Machine Learning Engineer (GoLang)

Comcast•Washington, DC

About The Position

Multimodal Analysis Framework (MAF) is an end‑to-end platform designed to process diverse content sources—including video, images, audio, and documents—to generate rich, structured metadata. The platform unifies multiple ML/AI models to extract curated insights at scale, tailored to specific business needs. MAF supports both on‑demand workloads (batch uploads, ad‑hoc analysis) and real‑time streaming workflows, enabling continuous metadata generation for live content streams. Customers can define their metadata requirements—such as entity extraction, scene segmentation, object detection, transcription, summarization, or multimodal correlation—and the framework orchestrates the appropriate models and toolchains to deliver high‑quality outputs. Through flexible APIs and UI‑based workflows, customers and internal teams can visualize metadata, trigger enrichment, monitor processing, and integrate results into downstream applications.

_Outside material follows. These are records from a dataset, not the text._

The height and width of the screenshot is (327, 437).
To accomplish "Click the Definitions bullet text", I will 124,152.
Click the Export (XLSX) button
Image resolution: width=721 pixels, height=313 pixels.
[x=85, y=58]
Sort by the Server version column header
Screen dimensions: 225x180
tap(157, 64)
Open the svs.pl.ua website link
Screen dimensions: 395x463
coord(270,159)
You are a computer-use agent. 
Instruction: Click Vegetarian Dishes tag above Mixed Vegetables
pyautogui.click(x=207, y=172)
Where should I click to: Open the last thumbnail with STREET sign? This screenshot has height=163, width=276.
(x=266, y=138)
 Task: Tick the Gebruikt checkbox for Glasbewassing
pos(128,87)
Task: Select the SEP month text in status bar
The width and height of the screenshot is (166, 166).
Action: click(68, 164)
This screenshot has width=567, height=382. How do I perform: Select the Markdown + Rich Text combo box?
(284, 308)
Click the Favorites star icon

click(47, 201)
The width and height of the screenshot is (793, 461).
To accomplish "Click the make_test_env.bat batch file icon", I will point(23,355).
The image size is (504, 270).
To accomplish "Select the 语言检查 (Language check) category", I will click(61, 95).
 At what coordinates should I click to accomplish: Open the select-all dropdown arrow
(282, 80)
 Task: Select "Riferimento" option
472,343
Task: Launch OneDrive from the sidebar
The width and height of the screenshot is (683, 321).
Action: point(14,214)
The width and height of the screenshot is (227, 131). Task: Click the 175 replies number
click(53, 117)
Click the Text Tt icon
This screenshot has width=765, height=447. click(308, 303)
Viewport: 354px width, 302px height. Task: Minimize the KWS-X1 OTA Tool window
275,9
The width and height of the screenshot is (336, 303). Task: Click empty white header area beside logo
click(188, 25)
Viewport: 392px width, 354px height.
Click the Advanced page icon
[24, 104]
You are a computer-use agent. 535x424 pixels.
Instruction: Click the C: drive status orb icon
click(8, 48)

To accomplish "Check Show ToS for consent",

The platform emphasizes modularity, scalability, and extensibility to support new ML models, LLM‑based agents, and cross-modal inference as use cases evolve. We are looking for a mid-level Backend Engineer to join our Machine Learning Platform team. This role focuses on building scalable backend systems that power ML workloads, including video, image, and document processing, and enable LLM-driven applications through agents and MCP servers. You will work primarily in Golang, deploy and operate services on Kubernetes, manage infrastructure with Terraform, and build on AWS. A core part of the role is designing platform capabilities that allow LLMs to safely and reliably interact with tools, data, and services via agent frameworks and MCP servers.

Requirements

3–6 years of professional software engineering experience.
Strong backend engineering experience with Golang.
Experience building and operating APIs (REST and/or gRPC) in production.
Hands-on experience with Kubernetes in production environments.
Experience using Terraform for infrastructure provisioning and deployment.
Solid working knowledge of AWS cloud services and core architectural concepts.
Experience building or supporting ML processing pipelines (video, image, or document).
Practical experience using LLMs in production systems.
Experience developing agents and/or MCP servers, or equivalent tool-integration platforms.

Nice To Haves

Experience with Milvus or other vector databases in production.
Familiarity with GPU-backed workloads and ML inference optimization.
Experience with messaging/streaming systems (Kafka, SQS, SNS, etc.).
Knowledge of secure system design for AI platforms (IAM, secrets management, least-privilege access).
Experience working on internal developer platforms or ML infrastructure teams.

Responsibilities

Backend Engineering (Golang)
Design, build, and maintain high-performance backend services in Golang for ML and AI platform use cases.
Develop REST and gRPC APIs for inference, processing pipelines, orchestration, and platform services.
Implement asynchronous and distributed processing patterns (workers, queues, event-driven systems).
Ensure backend services meet production standards for scalability, reliability, and security.
ML Platform & Processing Pipelines
Build and operate backend systems supporting:
Video processing (frame extraction, metadata generation, embeddings, indexing).
Image processing (OCR, classification, detection, embedding generation).
Document processing (parsing, layout analysis, chunking, OCR, retrieval pipelines).
Integrate ML inference services into backend workflows with attention to latency, throughput, and cost.
Work closely with ML engineers and data scientists to productionize models and pipelines.
LLMs, Agents, and MCP Servers
Build LLM-enabled backend services using structured prompting, tool/function calling, and retrieval-augmented generation (RAG).
Design and implement agentic workflows (multi-step reasoning, tool orchestration, retries, guardrails).
Develop and operate MCP servers that expose internal platform capabilities (search, retrieval, processing, data access) to LLM-based applications.
Enforce security, access control, and observability for agent and MCP interactions.
Vector Search & Retrieval
Design and maintain vector-based retrieval systems using Milvus.
Implement embedding ingestion, indexing, and query pipelines at scale.
Optimize retrieval quality, latency, and relevance for downstream LLM applications.
Cloud, Kubernetes & Infrastructure
Deploy and operate backend and ML services on Kubernetes (scaling, rollouts, resource management).
Use Terraform for infrastructure provisioning and continuous delivery of cloud resources.
Build and operate primarily on AWS, leveraging services such as:
Compute, networking, and IAM
Object storage
Managed Kubernetes
Logging and monitoring services
Reliability, Quality & Operations
Implement observability using logs, metrics, and traces; define SLOs and alerts.
Write automated tests (unit, integration) and contribute to CI/CD pipelines.
Participate in on-call rotations and incident response; drive post-incident improvements.